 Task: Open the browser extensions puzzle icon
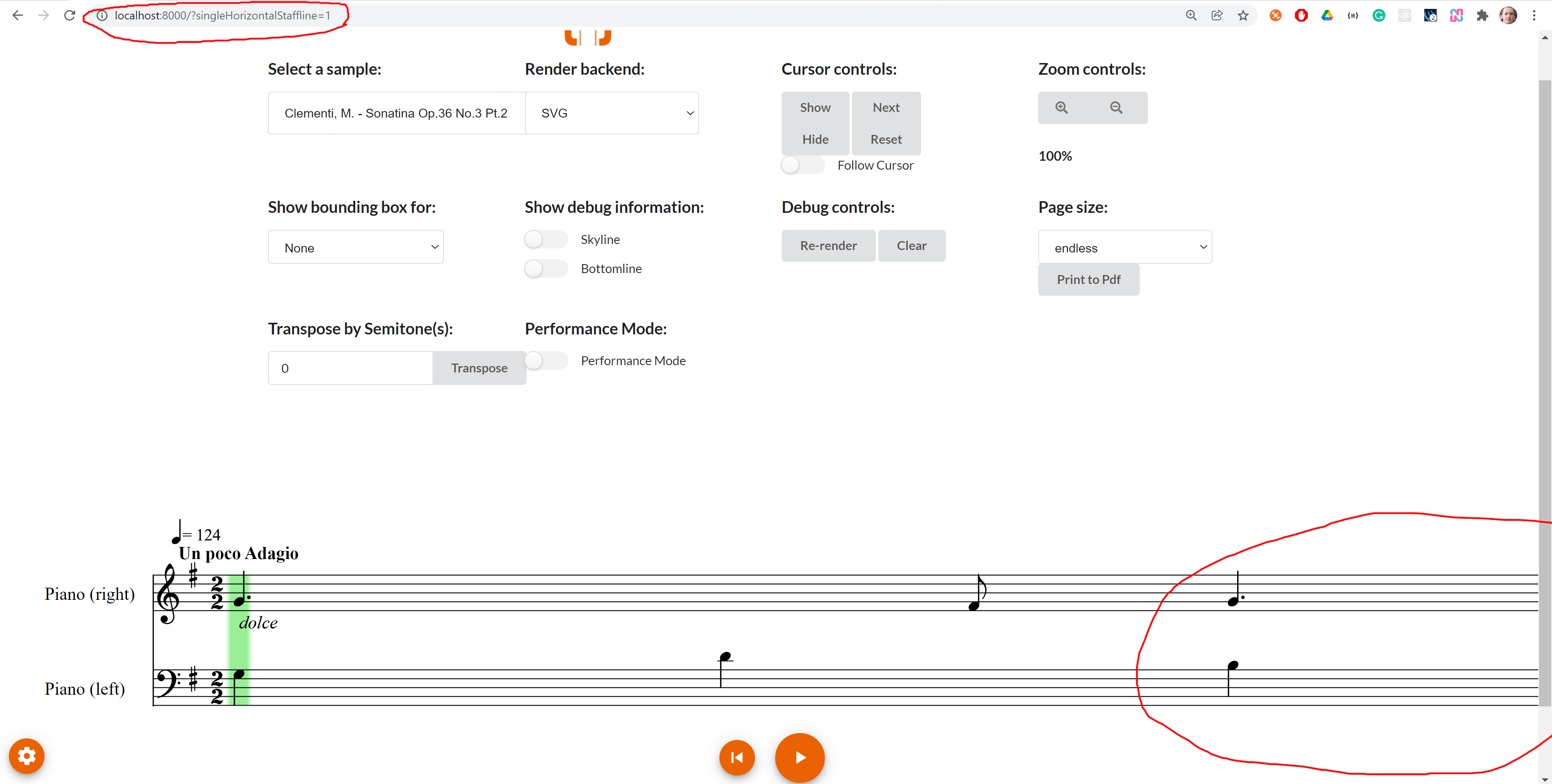[1482, 15]
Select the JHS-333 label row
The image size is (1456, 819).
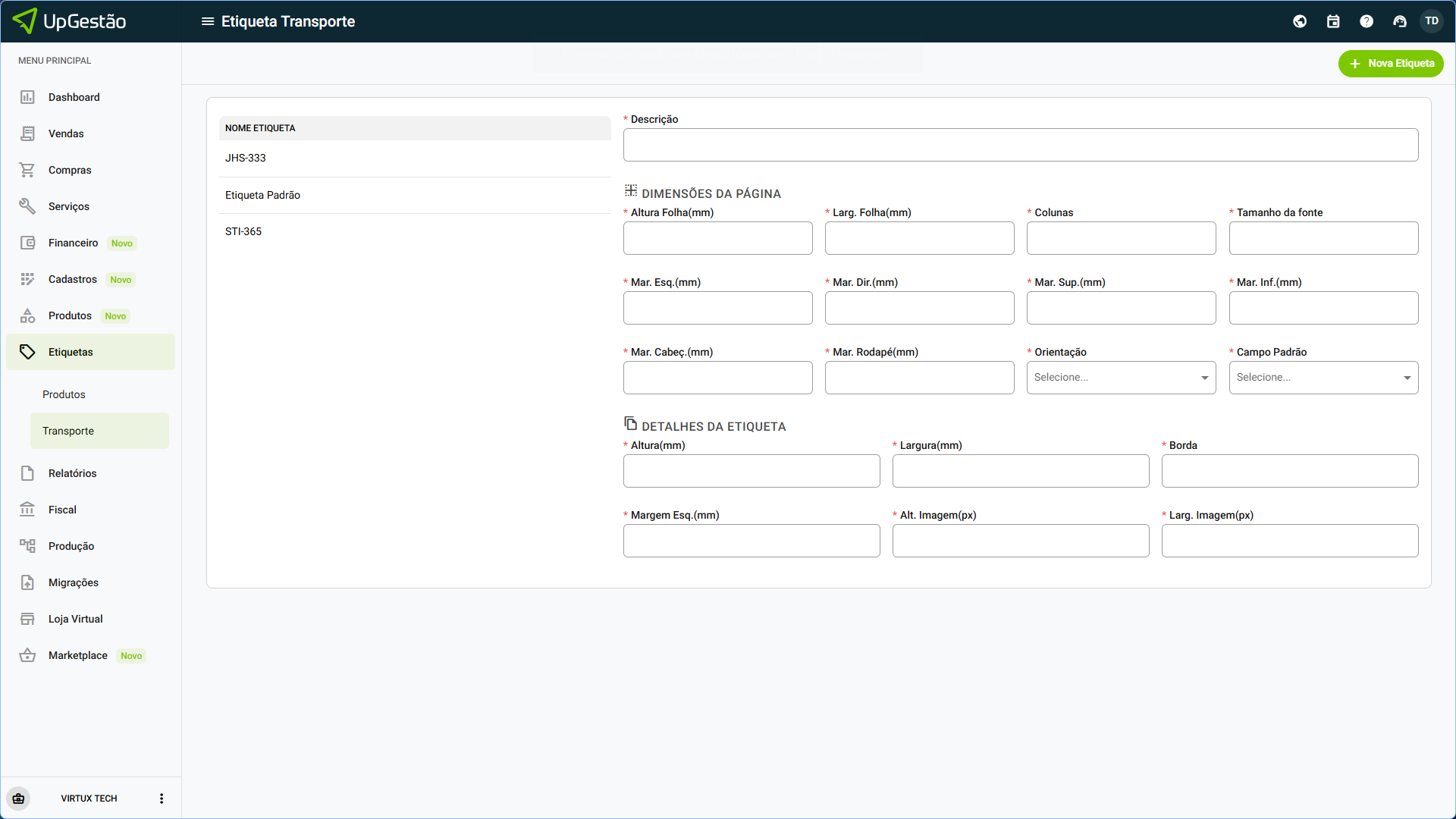click(x=245, y=158)
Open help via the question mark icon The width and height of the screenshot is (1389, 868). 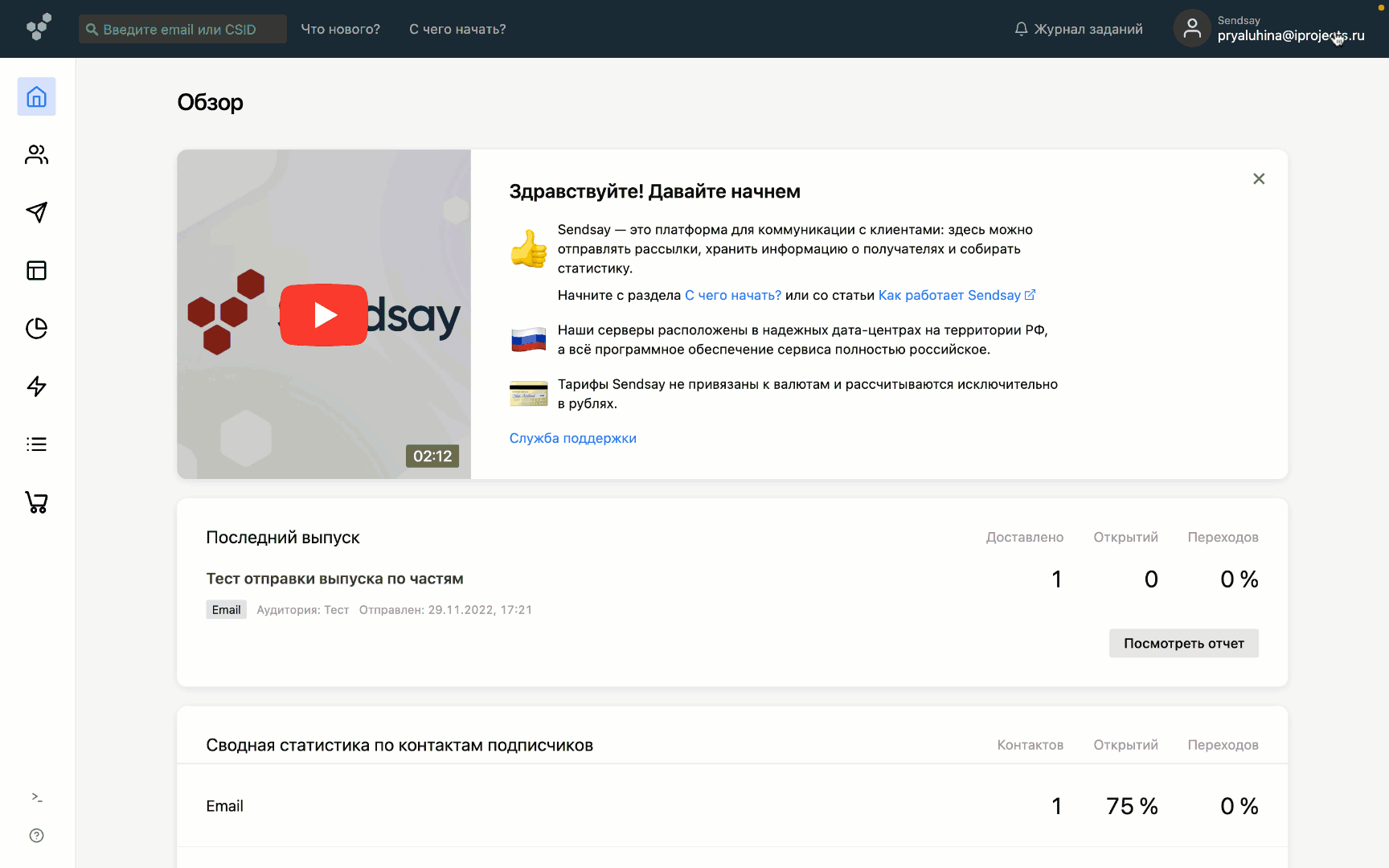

* **Work to be completed**
The expected output is the exact run of lines from the one containing "Select the JHS-333 label row" through the final line of the data above, both ends included, with no pictures.

* **Answer section**
Select the JHS-333 label row
The image size is (1456, 819).
click(x=245, y=158)
Open help via the question mark icon The width and height of the screenshot is (1389, 868). 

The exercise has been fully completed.